ST. LOUIS — Olivia Ridgel has relied on faith and family to get through life.
When it comes to major milestones in her life — like navigating her small business, Oliver’s Coffee + Flower Bar, through the COVID-19 pandemic and even how she met her future husband — it certainly seems like divine intervention has played a role.
Coffee, too, has been a tenet for Ridgel. Growing up with Black and Mexican parents, coffee played a big role in family dynamics and is why she is so passionate about the drink.
The 30-year-old also has a business acumen that’s gone a long way to help engender the Maplewood community to her coffee and flower cafe, which first opened at 7401 Hazel Ave. in September 2019. A striking floral wall has become a destination for the local Instagram crowd that’s also helped sales, something Ridgel counted on when she created her business plan.
In addition to the flower wall, the cafe also sold flowers, sourced from Florist Row near downtown St. Louis, which Ridgel has temporary halted until business bounces back from the 75% decline experienced in 2020.

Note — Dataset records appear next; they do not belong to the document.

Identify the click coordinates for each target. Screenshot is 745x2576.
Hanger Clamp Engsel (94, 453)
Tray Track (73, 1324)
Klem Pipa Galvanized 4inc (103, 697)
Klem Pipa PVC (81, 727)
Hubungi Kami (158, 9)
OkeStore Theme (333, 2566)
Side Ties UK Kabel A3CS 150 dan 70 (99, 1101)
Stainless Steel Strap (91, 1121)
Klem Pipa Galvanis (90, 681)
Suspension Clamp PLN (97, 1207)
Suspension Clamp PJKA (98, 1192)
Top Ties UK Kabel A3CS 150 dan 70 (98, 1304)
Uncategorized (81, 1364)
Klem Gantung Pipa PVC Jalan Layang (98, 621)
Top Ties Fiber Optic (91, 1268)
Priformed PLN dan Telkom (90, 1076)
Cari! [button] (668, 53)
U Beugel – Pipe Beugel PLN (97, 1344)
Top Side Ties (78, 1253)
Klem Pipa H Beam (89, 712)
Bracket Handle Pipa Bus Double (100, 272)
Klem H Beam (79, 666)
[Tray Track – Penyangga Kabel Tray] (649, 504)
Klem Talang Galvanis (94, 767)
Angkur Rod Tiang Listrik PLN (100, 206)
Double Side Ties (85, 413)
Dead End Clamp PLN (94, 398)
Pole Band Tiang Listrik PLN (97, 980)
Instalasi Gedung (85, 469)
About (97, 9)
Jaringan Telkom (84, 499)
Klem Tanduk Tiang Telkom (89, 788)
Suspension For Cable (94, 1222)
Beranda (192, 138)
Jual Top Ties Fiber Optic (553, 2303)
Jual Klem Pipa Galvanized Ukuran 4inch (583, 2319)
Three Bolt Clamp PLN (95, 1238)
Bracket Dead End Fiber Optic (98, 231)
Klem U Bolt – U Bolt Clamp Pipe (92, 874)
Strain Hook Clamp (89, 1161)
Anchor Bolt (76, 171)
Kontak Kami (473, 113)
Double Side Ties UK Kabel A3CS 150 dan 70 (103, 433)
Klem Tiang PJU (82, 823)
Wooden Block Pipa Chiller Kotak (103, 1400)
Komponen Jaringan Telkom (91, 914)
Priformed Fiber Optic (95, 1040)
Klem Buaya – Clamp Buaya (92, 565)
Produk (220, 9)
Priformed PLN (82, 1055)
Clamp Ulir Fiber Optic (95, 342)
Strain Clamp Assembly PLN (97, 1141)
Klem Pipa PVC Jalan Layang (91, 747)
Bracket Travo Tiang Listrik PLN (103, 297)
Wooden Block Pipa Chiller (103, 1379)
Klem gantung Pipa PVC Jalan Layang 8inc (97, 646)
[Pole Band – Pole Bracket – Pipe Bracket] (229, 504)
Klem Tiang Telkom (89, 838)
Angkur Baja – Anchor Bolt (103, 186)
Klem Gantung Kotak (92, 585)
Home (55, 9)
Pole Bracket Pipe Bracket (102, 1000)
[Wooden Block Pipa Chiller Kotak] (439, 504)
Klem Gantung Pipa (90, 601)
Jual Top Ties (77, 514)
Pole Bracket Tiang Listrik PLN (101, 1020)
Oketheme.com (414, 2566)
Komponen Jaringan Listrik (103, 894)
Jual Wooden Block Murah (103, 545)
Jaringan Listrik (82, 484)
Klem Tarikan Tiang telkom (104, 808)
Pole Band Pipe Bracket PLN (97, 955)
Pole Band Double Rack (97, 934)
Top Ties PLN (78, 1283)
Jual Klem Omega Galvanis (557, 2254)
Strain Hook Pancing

How did you get into the coffee business? I always wanted a coffee shop. It started when kids from my church needed help with tutoring. I opened Oliver's at my church. We would meet there Monday through Friday. It helped me see the vision more thoroughly. And then I had a really bad breakup with this guy. I was like, "what am I waiting for? I'm gonna do this, I'm not gonna wait for a guy. I'm not gonna wait for another relationship."
Sales declined 75% during the pandemic. What has that been like? We were hurt badly and it was scary. But, you know, I'm strong with my faith, and I just believed that it was just gonna turn around. I knew that God had it in His hands. And then, the St. Louis community is amazing. When everyone was starting to support Black-owned businesses, and I posted on my windows that we were Black-owned, the amount of support that picked up was just insane. The second dine-in ban came, and (sales) went back down again. But we were able to stay open and we were making just enough to pay our four employees.
What's it like operating the cafe now versus when you first opened? It was a lot easier before. But my thought process with my cafe has always been that when people come in to the cafe, I want them to feel like this is home. With the pandemic, I wanted to keep that same energy. So we did whatever we had to do to make people feel safe.